## AIM OF THE EXERCISE:
Check which lines of the entries that follow hold "display", then give the number of those lines and nothing more.
[DATA SUPPLIED]
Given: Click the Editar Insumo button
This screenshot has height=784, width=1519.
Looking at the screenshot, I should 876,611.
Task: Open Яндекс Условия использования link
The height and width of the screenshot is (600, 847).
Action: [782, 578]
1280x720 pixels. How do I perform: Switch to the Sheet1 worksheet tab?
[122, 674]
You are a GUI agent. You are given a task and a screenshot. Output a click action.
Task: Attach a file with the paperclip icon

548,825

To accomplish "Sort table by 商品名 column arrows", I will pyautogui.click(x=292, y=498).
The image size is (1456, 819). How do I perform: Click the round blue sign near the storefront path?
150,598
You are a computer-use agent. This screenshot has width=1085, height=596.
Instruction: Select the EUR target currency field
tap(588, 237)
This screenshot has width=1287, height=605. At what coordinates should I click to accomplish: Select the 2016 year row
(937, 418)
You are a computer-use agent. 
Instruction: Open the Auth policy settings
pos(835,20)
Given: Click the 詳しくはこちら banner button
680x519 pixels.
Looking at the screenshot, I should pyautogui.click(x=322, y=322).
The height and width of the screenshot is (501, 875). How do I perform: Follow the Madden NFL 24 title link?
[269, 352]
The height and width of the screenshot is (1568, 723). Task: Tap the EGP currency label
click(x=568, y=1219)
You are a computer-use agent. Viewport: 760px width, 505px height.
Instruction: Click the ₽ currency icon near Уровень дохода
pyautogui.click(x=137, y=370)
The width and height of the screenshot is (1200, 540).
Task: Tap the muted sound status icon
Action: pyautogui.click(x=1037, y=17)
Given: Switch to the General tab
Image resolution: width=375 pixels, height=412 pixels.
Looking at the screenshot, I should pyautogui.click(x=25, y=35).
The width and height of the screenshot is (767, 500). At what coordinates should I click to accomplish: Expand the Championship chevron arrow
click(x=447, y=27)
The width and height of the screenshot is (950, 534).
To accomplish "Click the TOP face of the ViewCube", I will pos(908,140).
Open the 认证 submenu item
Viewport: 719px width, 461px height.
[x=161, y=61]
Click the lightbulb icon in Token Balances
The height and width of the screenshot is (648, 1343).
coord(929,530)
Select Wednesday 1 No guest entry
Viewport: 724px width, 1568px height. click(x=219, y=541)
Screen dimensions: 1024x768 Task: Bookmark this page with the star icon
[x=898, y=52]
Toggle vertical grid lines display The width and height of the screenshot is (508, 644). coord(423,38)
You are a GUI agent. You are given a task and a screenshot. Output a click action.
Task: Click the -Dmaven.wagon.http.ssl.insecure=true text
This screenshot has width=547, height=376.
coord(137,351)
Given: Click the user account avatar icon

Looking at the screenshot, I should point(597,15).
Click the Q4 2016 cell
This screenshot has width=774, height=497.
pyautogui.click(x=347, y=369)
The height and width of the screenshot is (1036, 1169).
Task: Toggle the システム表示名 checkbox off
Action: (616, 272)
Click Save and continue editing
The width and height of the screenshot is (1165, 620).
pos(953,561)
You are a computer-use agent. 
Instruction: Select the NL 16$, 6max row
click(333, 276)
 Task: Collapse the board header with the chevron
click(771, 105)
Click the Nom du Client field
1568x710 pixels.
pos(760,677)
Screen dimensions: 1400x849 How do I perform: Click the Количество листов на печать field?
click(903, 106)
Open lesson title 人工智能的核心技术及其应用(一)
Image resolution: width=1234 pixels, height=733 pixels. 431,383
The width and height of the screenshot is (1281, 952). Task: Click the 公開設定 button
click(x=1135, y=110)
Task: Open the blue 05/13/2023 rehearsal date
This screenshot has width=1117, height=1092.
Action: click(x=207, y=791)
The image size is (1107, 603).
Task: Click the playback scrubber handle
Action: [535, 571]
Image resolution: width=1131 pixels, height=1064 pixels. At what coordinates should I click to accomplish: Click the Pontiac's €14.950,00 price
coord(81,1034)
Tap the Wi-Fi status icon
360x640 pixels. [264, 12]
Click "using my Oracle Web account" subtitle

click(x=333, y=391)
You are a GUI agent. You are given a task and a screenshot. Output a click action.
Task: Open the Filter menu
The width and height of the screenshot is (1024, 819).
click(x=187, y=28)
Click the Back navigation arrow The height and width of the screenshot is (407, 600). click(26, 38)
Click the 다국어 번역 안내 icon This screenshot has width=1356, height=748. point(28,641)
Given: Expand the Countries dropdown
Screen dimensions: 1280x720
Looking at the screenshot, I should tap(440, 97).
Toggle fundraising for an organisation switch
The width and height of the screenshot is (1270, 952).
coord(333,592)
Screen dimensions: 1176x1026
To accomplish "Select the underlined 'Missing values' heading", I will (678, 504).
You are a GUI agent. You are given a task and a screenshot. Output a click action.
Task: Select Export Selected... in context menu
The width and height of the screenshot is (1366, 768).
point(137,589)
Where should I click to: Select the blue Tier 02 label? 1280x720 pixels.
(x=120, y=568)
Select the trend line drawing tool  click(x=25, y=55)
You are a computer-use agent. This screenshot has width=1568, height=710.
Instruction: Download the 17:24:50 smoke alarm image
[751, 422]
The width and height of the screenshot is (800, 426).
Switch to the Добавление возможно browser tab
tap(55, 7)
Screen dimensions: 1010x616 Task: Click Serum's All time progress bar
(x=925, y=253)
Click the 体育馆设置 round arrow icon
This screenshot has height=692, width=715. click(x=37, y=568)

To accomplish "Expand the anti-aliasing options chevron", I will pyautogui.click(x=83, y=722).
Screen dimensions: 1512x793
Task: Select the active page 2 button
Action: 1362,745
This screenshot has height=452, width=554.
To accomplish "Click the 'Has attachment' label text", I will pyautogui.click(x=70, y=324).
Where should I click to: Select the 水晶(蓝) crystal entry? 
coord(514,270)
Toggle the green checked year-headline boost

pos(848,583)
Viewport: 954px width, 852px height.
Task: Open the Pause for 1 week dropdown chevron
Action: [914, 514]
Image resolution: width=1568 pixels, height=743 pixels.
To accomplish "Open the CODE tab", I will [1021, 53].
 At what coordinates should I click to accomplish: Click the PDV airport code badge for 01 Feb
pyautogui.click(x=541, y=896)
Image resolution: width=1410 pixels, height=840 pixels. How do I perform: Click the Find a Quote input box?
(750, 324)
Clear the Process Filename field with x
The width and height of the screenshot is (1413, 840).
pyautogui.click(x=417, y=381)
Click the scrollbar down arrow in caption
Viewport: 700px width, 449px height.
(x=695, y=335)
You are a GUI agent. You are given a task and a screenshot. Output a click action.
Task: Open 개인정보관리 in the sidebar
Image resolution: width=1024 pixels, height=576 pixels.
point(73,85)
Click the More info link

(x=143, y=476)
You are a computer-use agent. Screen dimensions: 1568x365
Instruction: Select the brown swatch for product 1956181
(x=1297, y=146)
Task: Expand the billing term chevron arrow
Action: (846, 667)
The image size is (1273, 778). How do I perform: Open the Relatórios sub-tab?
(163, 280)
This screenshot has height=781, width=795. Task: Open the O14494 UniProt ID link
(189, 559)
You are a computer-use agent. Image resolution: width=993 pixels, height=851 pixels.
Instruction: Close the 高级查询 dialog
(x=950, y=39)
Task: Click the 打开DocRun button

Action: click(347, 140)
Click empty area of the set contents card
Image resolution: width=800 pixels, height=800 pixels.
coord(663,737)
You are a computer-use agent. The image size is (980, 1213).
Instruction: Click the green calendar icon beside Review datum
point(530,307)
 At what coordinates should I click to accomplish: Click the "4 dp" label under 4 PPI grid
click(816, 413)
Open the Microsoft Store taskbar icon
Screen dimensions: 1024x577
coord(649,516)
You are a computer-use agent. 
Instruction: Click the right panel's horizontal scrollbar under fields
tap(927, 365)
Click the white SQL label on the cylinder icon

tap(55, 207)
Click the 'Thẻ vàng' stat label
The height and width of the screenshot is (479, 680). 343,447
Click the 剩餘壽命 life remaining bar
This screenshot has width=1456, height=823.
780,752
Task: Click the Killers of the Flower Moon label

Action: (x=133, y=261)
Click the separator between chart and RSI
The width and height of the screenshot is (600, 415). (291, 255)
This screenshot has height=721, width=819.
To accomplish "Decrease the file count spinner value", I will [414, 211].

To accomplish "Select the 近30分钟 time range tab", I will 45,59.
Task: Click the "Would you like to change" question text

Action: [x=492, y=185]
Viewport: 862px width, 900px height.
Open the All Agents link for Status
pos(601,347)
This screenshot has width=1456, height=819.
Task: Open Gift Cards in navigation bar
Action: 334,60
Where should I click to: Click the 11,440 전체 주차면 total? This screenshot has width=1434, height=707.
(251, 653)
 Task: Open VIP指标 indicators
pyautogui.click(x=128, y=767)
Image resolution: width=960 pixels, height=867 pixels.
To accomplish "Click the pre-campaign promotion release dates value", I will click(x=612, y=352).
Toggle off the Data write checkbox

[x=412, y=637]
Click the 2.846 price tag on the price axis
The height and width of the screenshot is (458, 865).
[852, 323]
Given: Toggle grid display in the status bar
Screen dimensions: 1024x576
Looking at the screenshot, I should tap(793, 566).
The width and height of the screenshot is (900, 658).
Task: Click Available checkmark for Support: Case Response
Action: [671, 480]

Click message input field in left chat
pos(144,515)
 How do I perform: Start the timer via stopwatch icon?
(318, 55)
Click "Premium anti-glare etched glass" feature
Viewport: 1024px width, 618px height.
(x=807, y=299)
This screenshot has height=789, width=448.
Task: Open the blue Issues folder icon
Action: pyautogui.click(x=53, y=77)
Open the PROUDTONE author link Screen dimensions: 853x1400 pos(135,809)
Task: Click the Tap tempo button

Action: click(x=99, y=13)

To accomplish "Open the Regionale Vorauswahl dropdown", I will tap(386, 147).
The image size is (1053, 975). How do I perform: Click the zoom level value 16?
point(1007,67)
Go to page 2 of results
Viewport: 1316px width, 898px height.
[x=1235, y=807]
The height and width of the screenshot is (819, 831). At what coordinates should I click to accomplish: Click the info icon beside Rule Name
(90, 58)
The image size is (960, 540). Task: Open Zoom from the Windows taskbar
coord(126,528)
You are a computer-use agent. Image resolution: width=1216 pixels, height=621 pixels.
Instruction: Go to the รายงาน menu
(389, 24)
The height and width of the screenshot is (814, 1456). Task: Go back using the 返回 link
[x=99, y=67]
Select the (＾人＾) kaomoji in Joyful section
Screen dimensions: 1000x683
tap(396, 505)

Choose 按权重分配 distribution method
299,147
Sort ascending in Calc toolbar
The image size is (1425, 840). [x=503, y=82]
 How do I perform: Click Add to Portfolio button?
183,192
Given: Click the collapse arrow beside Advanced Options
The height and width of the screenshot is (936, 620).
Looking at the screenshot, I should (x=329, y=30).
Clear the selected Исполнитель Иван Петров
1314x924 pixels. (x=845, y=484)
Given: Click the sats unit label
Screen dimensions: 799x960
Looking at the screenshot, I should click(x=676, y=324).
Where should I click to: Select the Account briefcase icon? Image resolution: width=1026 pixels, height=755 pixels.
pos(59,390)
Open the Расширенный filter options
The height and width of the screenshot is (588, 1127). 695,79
[/DATA SUPPLIED]
## EXERCISE RESULT:
2